A: Halloween may look a little different this year, but it doesn’t have to be drastically so for trick or treaters. They are still able to The CDC suggests the following five ways to make trick or treating safer:
- Avoid direct contact with trick-or-treaters.
- Give out treats outdoors, if possible.
- Set up a station with individually-bagged treats for kids to take.
- Wash your hands before handling treats.
- Wear a mask (face covering).
One thing you may want to do is incorporate a cloth face covering as part of your costume. Get creative with it! Or, maybe this year, the most popular costume will be a medical professional – that isn’t bad either! However, please note that a costume mask is not a substitute for a cloth face covering. Masks should not be worn by children under the age of 2. And remember to bring the hand sanitizer if you are not able to wash your hands with soap and water. If touching many frequently-touched surfaces, be sure to liberally use sanitizer that has at least 60% alcohol content.
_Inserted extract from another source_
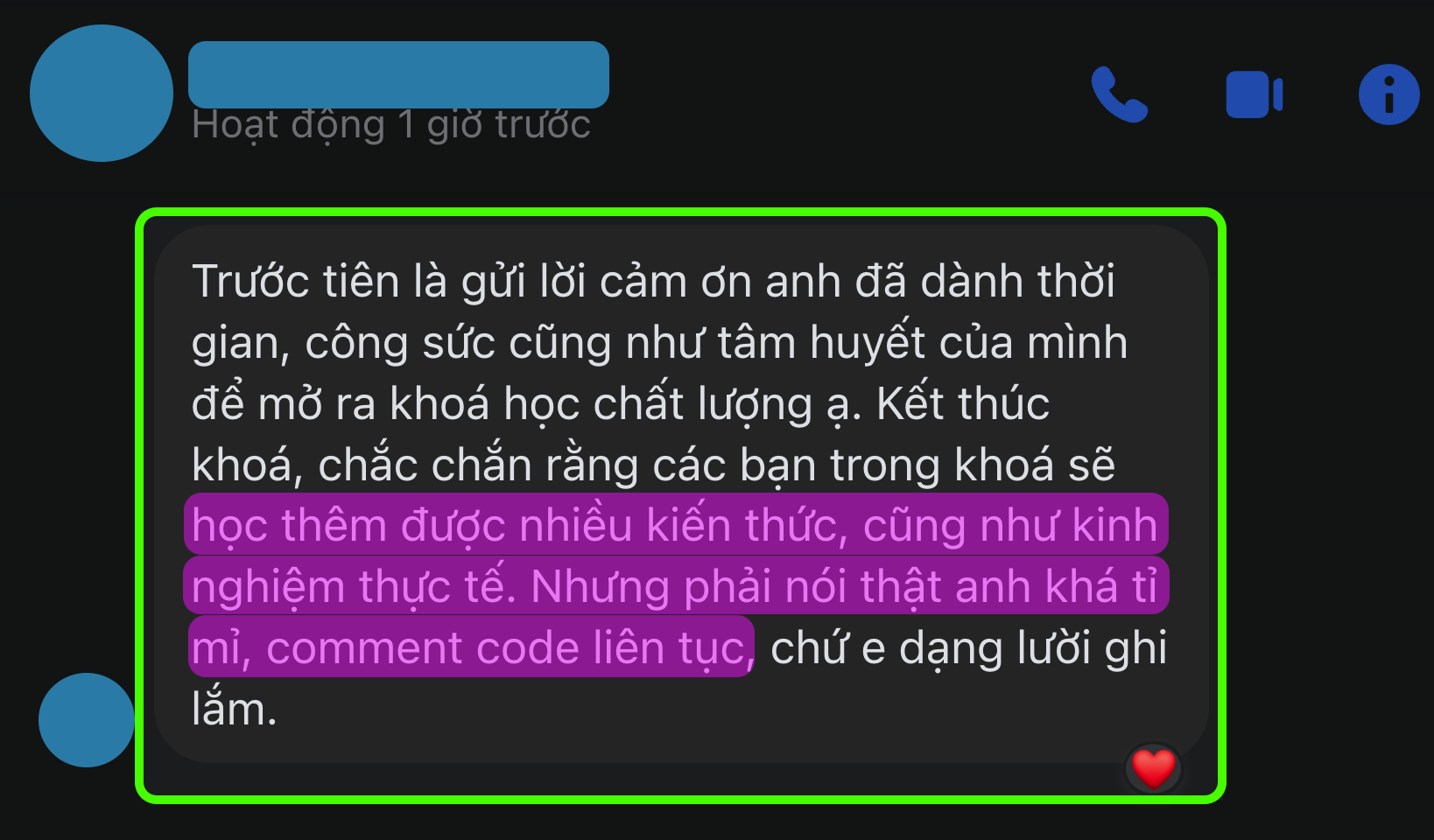Start a video call with camera icon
As is the case with all Halloween goodies, be sure to inspect everything before giving it to children to eat. While some people may not like the idea of wiping down each individual piece of candy, before giving it to their child(ren), doing this also ensures that you are examining candy for things like sharp objects that may have been placed in candy. No one likes to think that someone out there would want to hurt a child, but the reality is, it can – and does – happen. Either way, by cleaning candy or simply by inspecting it, make no assumptions about the candy before giving it to your children.
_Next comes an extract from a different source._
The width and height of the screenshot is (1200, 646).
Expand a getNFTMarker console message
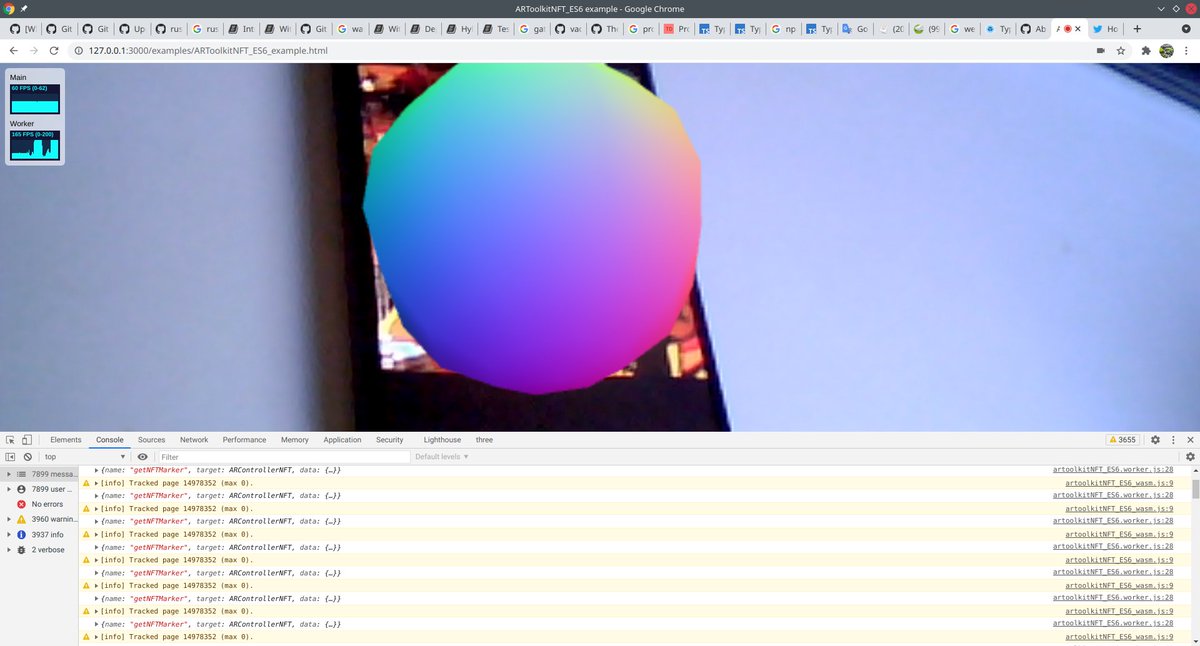96,469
Any large gatherings pose an inherent risk that has become part of so many activities in 2020. This year’s outdoor Halloween activities might end up being more effected by weather than by COVID-19. It has been a cold end to October and Halloween night is projected to be windy and cold. And so, some of the outdoor activities, which may be safer environments, may be less enjoyable because of the temperatures projected in the 20s and 30s as day transitions to night.
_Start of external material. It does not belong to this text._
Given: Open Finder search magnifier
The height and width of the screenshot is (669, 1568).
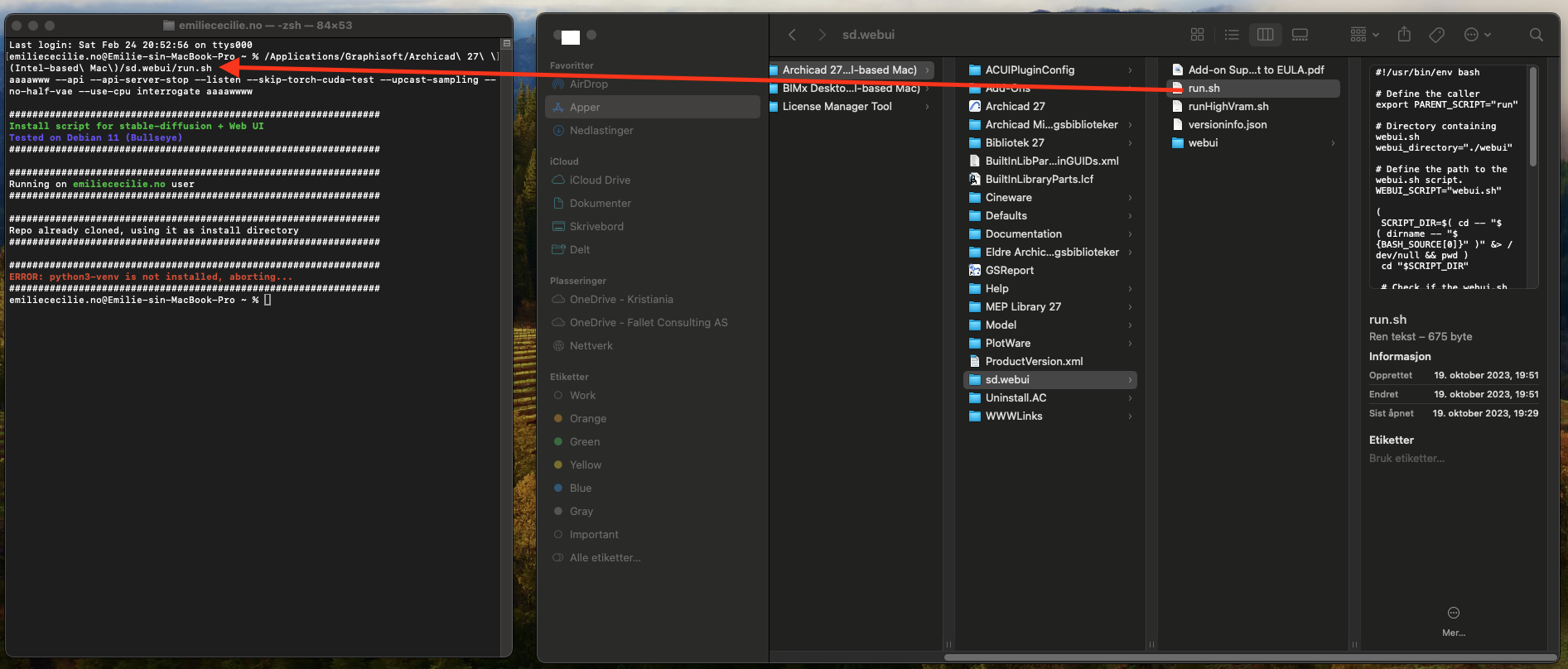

But there are still things you can do as a family:
- Go driving through the community looking at Halloween decorations.
- Arranging a Halloween-themed scavenger hunt in your back yard or home.
- Find a scary movie or two on TV or your preferred streaming service. Or better yet, come up with your own scary ideas and use your phone to make your own family scenes.
- Design a scary scene in your front yard. If you incorporate a jack-o-lantern into your decorum, be sure to use battery-operated lights, and not lit candles.